Henrik Ibsen was born on March 20, 1828, in Skien, Norway. He grew up in the small Norwegian coastal town of Skien as the oldest of five children born to Knud and Marichen Ibsen. His father was a successful merchant and his mother painted, played the piano and loved to go to the theater. Ibsen himself expressed an interest in becoming an artist as well.

At 15, Ibsen stopped school and went to work. He landed a position as an apprentice in an apothecary in Grimstad. Ibsen worked there for six years, using his limited free time to write poetry and paint. In 1849, he wrote his first play Catilina, a drama written in verse modeled after one of his great influences, William Shakespeare.

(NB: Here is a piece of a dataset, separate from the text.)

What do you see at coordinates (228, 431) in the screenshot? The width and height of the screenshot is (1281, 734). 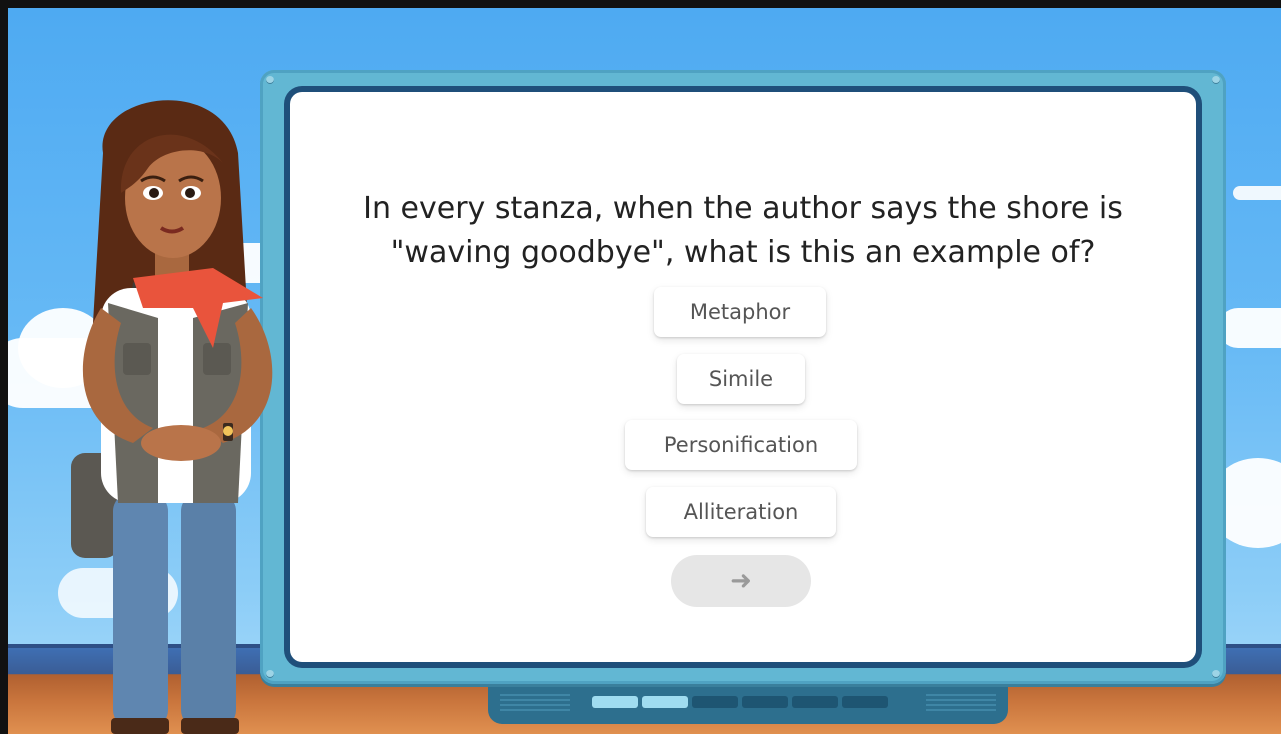 I see `watch-face` at bounding box center [228, 431].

Ibsen moved to Christiania (later known as Oslo) in 1850 to prepare for university examinations to study at the University of Christiania. Living in the capital, he made friends with other writers and artistic types. In 1951, Ibsen worked as a writer and manager for the Nowegian Theatre in Bergen. In 1857, Ibsen returned to Christiania to run another theater there. This proved to be a frustrating venture for him, with others claiming that he mismanaged the theater and calling for his ouster. Despite his difficulties, Ibsen found time to write Love's Comedy, a satirical look at marriage, in 1862. In the same year, he was exiled to Italy, where he wrote the tragedy Brand. In 1868, Ibsen moved to Germany, where he wrote one of his most famous works: the play A Doll's House in 1879. His next work, 1881's Ghosts, stirred up even more controversy by tackling such topics as incest and venereal disease. The outcry was so strong that the play wasn't performed widely until two years later. 

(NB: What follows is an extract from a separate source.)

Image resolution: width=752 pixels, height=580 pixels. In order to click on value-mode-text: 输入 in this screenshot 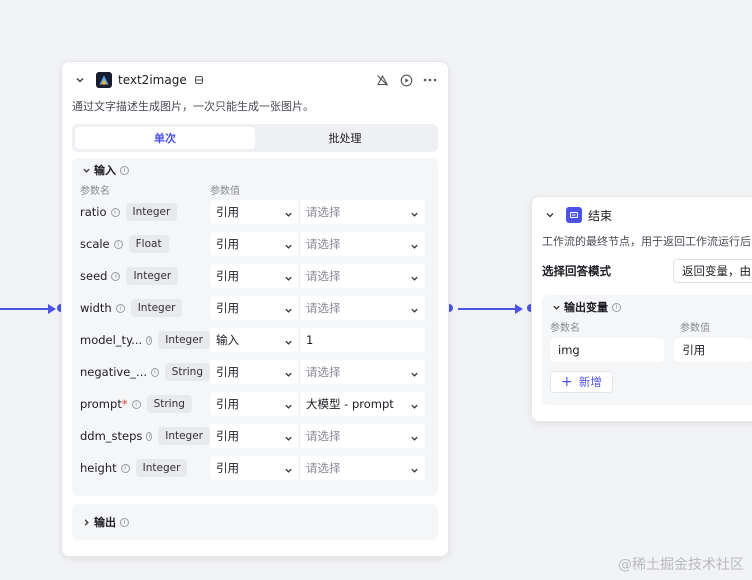, I will do `click(228, 340)`.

In Rosmersholm (1886), Ibsen returned to tragedy, but he continued his experimenting with leaving certain basic facts of the play undefined and developed it to such an extreme that most of the defining phenomena of the play’s world are not given precise definition. Michael Meyer, Ibsen’s English biographer, rightly notes that Rosmersholm is Ibsen’s “most inexhaustible” play, and Freud found it sufficiently worthy of his attention to include a discussion of the play’s female protagonist, Rebecca West, in an essay on “character-types.” As many have noted, Rosmersholm is also Ibsen’s most beautifully designed play.

In 1900, Ibsen had a series of strokes that left him unable to write. He managed to live for several more years, but he was not fully present during much of this time. Ibsen died on May 23, 1906. His last words were "To the contrary!" in Norwegian. Considered a literary titan at the time of his passing, he received a state funeral from the Norwegian government.